PROVIDED RECORDS Block Start
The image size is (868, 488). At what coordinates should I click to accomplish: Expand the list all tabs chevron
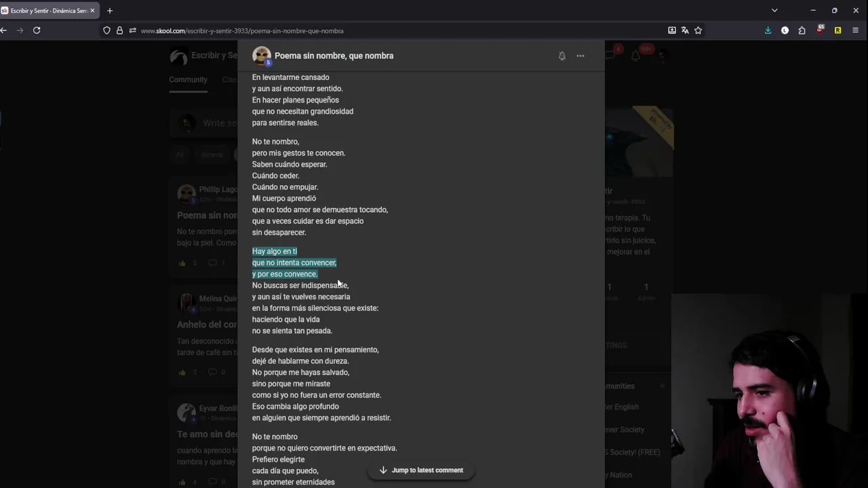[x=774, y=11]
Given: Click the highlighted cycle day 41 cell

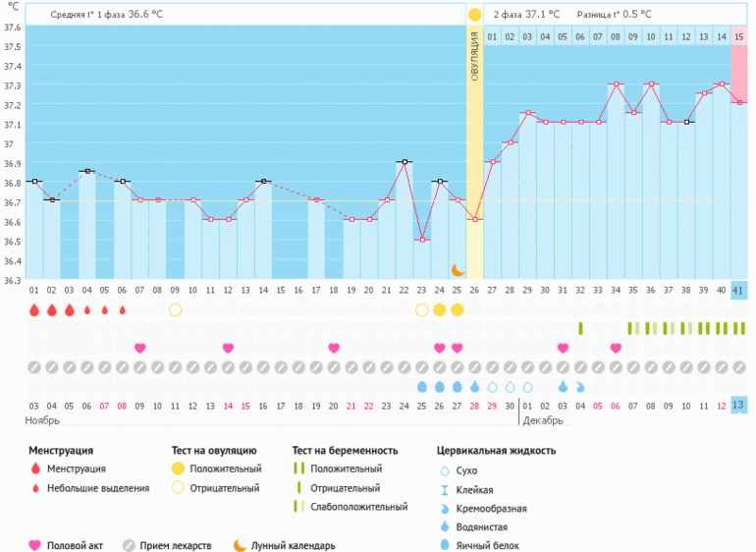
PROVIDED RECORDS Block End
PROVIDED RECORDS Block Start
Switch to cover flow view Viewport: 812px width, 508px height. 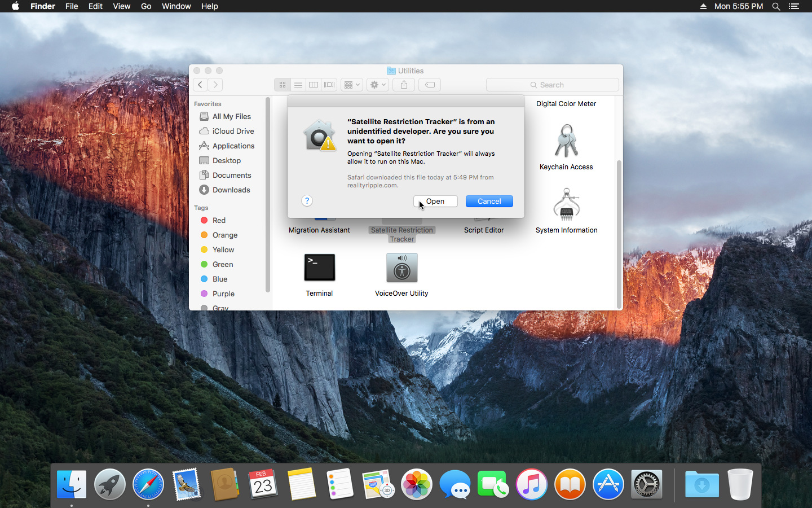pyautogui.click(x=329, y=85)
PROVIDED RECORDS Block End
PROVIDED RECORDS Block Start
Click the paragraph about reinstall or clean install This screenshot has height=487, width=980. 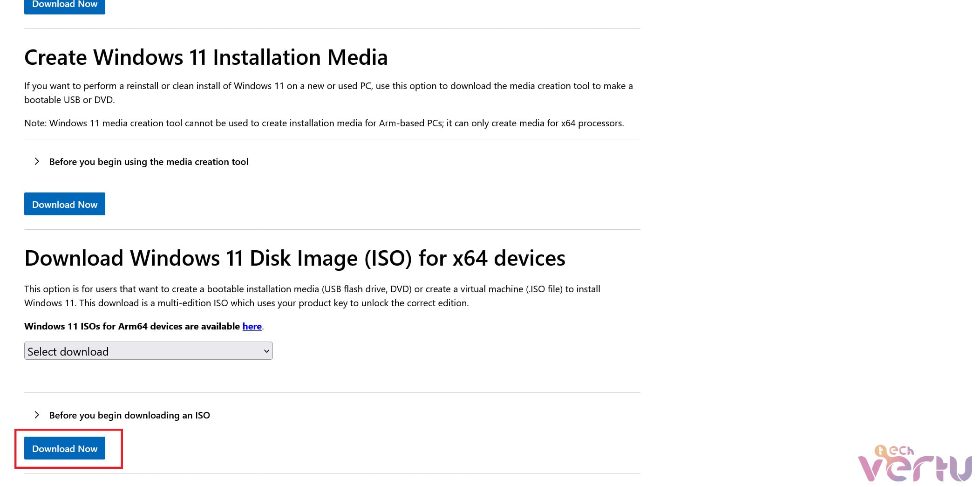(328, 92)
PROVIDED RECORDS Block End
**PROBLEM DESCRIPTION:**
In the material above, which lines fall between the one holding "The image size" and the one holding "Given: Click the", inclusive? Print exactly those, with the pictures left out.

**ANSWER SECTION:**
The image size is (868, 488). At what coordinates should I click to accomplish: Expand the list all tabs chevron
[x=774, y=11]
Given: Click the highlighted cycle day 41 cell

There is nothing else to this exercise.